Crop the intensity ranges to specific min and max values.

Parameters:
datanp.ndarray

Image data (intensity values).

dst_minfloat

Future minimal intensity value.

dst_maxfloat

Future maximal intensity value.

src_minfloat

Minimal value to consider from source (crops below).

scalefloat

Scale value by which source will be shifted.

Returns:
np.ndarray

Scaled image data.

FastSurferCNN.data_loader.conform.to_dtype(dtype)[source]

Make sure to convert dtype to a numpy compatible dtype.

Parameters:
dtypestr, np.dtype

Use this to determine the dtype.

Returns:
numpy.typing.DTypeLike

The dtype extracted.

FastSurferCNN.data_loader.conform.to_target_orientation(image_data, source_affine, target_orientation)[source]

Reorder and flip image_data such that the data is in orientation.
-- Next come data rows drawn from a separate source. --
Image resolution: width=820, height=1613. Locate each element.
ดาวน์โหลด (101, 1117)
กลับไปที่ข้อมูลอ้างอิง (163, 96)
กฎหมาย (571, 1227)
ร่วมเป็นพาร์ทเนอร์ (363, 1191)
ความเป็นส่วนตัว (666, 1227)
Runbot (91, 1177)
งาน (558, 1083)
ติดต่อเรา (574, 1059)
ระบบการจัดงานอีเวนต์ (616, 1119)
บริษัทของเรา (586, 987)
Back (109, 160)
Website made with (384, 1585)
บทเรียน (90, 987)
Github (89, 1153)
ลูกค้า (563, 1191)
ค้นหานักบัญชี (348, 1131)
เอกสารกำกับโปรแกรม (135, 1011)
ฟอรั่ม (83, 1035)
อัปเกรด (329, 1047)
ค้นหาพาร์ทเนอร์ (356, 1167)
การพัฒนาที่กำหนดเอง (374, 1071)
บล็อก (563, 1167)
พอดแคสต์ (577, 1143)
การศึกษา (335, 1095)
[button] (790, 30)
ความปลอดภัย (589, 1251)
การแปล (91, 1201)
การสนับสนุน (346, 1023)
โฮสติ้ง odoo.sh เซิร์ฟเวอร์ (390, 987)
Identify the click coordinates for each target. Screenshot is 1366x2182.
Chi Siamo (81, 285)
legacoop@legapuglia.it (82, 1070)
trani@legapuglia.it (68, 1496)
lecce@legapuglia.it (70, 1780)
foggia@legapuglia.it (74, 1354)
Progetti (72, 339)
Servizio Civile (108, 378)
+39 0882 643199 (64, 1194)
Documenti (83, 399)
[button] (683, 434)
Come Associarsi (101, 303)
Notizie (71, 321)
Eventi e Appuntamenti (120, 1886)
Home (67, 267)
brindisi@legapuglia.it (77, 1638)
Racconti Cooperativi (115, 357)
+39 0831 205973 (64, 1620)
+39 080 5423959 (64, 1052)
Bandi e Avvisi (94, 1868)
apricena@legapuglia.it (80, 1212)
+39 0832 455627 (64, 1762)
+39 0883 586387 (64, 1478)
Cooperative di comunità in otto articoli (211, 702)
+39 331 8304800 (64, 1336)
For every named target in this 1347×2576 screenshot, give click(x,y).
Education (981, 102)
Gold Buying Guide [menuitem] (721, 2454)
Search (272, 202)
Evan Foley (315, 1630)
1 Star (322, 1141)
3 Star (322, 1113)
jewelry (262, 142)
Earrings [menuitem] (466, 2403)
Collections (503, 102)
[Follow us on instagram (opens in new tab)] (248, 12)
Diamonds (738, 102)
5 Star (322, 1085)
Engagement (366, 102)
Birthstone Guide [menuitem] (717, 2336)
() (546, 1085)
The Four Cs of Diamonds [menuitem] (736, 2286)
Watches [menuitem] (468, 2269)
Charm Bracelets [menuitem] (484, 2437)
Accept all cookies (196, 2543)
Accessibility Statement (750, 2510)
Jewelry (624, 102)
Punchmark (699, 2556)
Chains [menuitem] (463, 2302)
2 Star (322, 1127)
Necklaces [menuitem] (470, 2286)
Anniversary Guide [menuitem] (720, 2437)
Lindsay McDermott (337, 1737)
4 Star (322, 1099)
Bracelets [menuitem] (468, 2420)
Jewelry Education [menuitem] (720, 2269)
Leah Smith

This will always be without interpolation.

Parameters:
image_datanp.ndarray, torch.Tensor

The image data to reorder/flip.

source_affinenpt.NDArray[float]

The affine to detect the reorientation operations.

target_orientationstr

The target orientation to reorient to.

Returns:
np.ndarray, torch.Tensor

The data flipped and reordered so it is close to LIA (same type as image_data).

Callable[[np.ndarray], np.ndarray], Callable[[torch.Tensor], torch.Tensor]

A function that flips and reorders the data back (returns same type as output).